● Activity: If pictures appear among the lines below, leave them out while you return exactly the lines from the one with "Screen dimensions: 800x511" through the one with "Where should I".

Start of Data extract

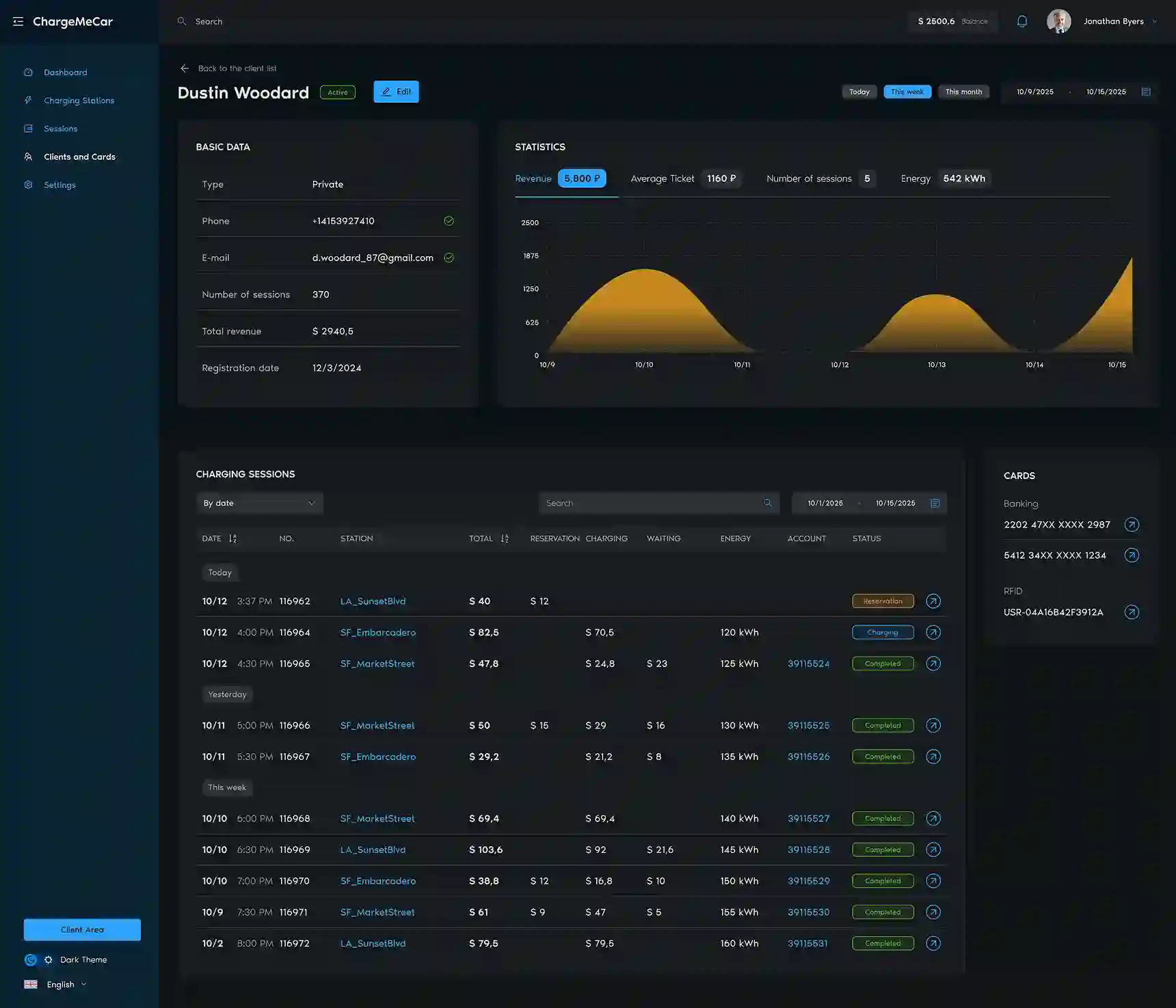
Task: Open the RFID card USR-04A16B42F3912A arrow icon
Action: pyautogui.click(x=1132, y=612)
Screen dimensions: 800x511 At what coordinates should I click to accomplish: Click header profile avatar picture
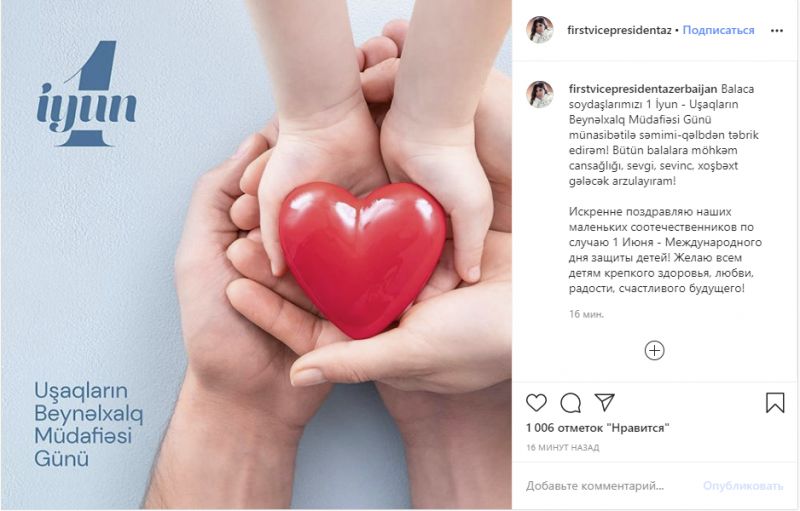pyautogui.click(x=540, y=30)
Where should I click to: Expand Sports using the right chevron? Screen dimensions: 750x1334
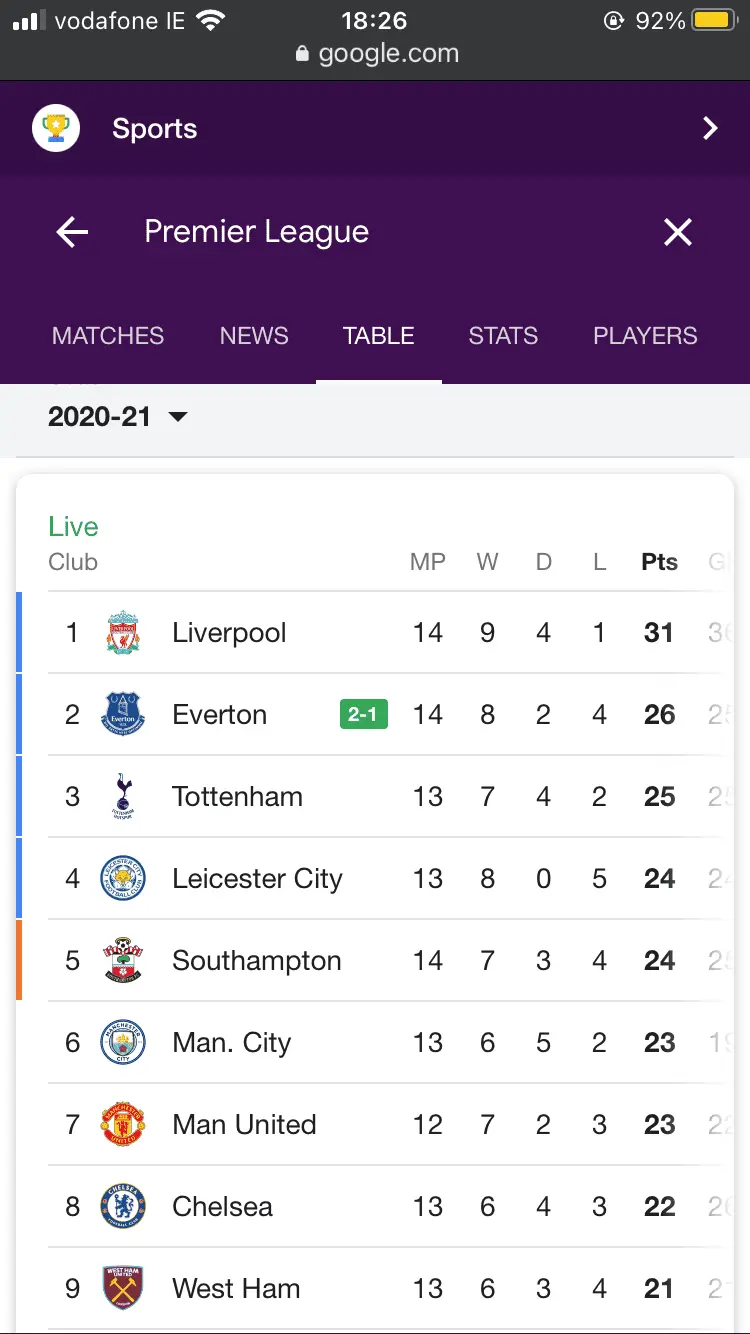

End of Data extract
Start of Data extract

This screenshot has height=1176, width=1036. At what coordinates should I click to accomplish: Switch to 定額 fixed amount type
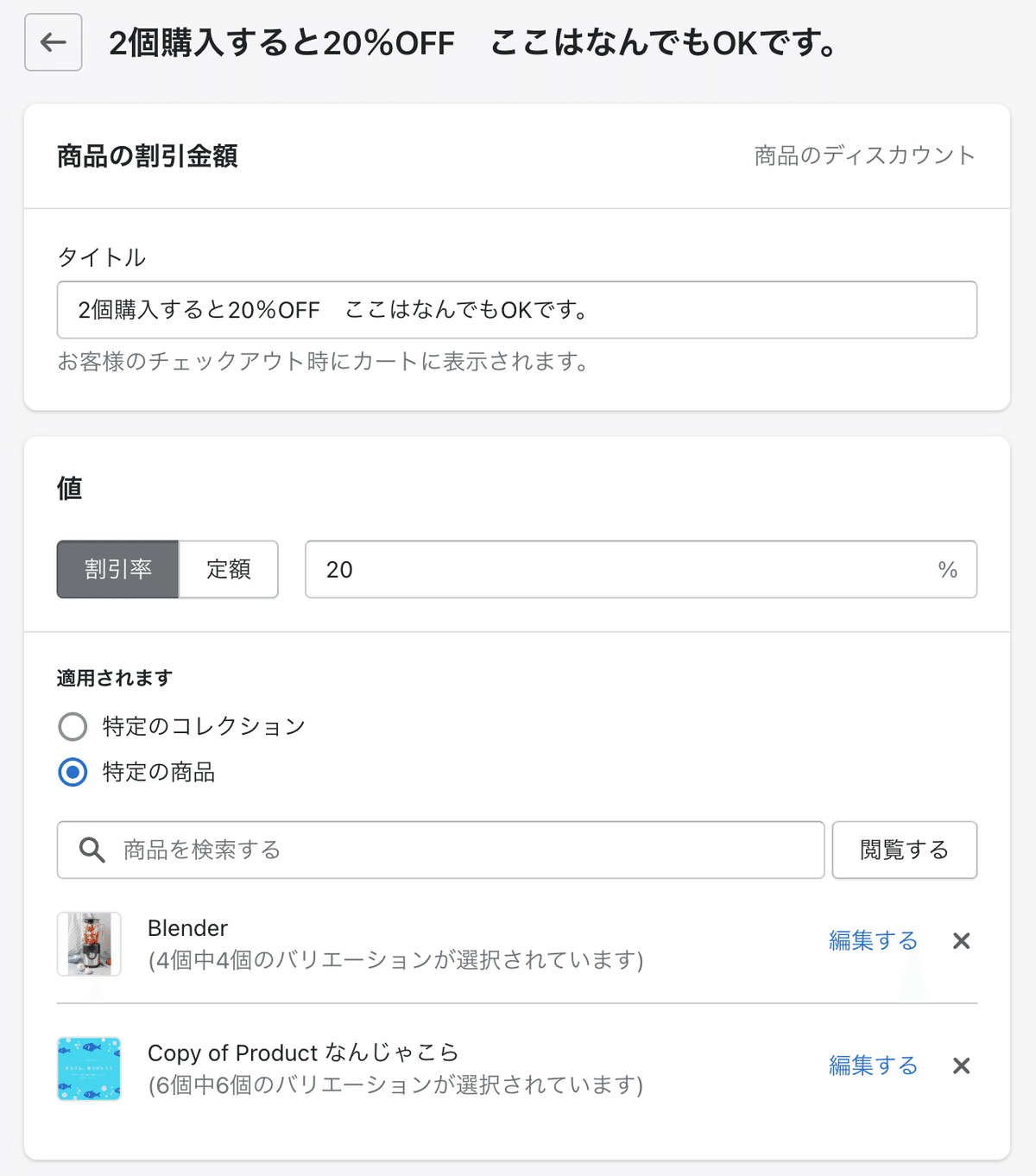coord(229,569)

End of Data extract

● Result of this exercise:
Screen dimensions: 800x511 At what coordinates should I click to accomplish: Click header profile avatar picture
pyautogui.click(x=540, y=30)
Where should I click to: Expand Sports using the right chevron? Screen dimensions: 750x1334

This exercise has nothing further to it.